- PROBLEM DETAILS: Substitute "chart button" for "chart icon" in the listing lines between the one holding "You are a computer-use" and the one holding "Instruction: Click the 图表分析 chart icon", inclusive. Return only those lines, with everything else unchanged.
— Begin RECORDS SUPPLIED —
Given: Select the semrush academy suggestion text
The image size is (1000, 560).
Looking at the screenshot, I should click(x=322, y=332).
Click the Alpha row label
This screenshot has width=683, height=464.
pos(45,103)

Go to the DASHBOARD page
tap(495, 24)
— End RECORDS SUPPLIED —
— Begin RECORDS SUPPLIED —
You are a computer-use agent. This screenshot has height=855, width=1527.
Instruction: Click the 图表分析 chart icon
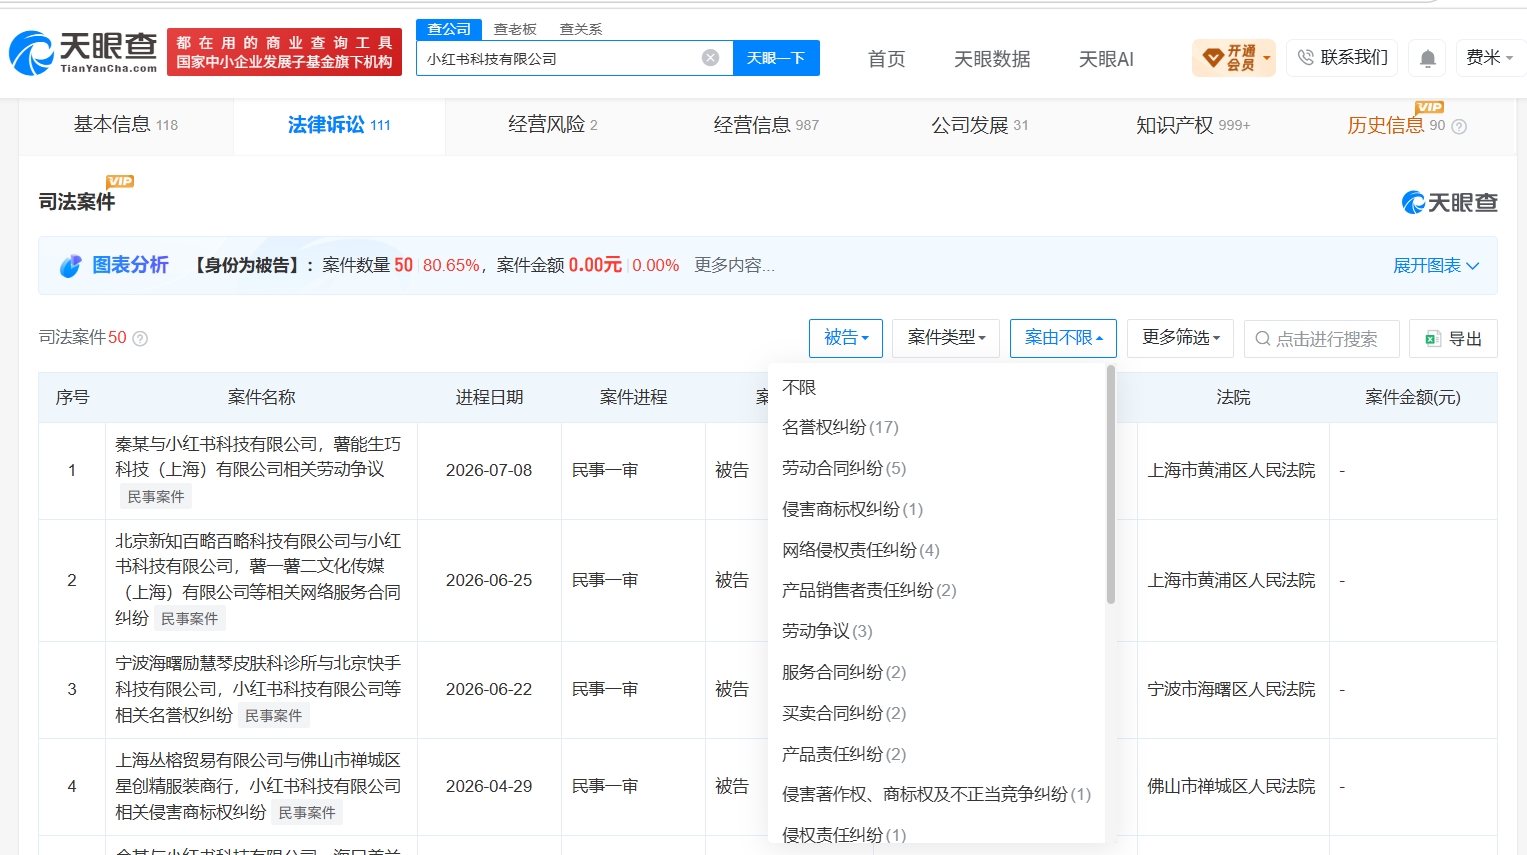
— End RECORDS SUPPLIED —
— Begin RECORDS SUPPLIED —
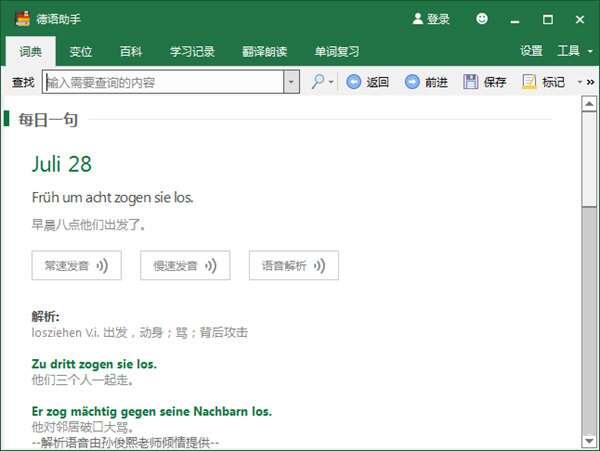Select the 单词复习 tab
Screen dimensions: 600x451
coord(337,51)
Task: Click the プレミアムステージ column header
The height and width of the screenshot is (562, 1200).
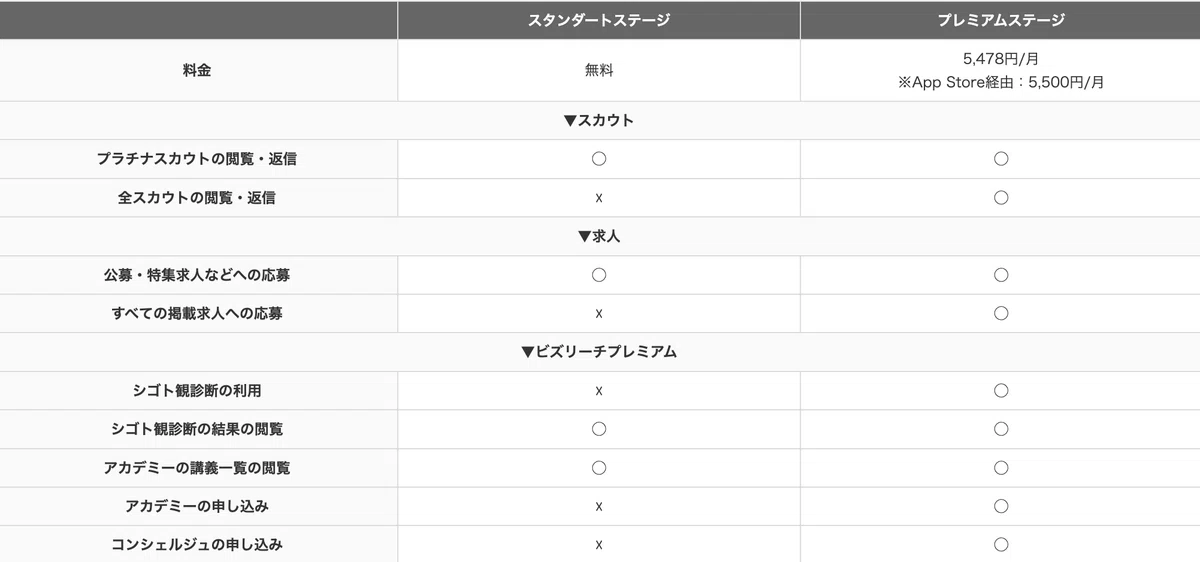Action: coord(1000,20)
— End RECORDS SUPPLIED —
- RESULT OF THE EXERCISE:
You are a computer-use agent. This screenshot has height=855, width=1527.
Instruction: Click the 图表分析 chart button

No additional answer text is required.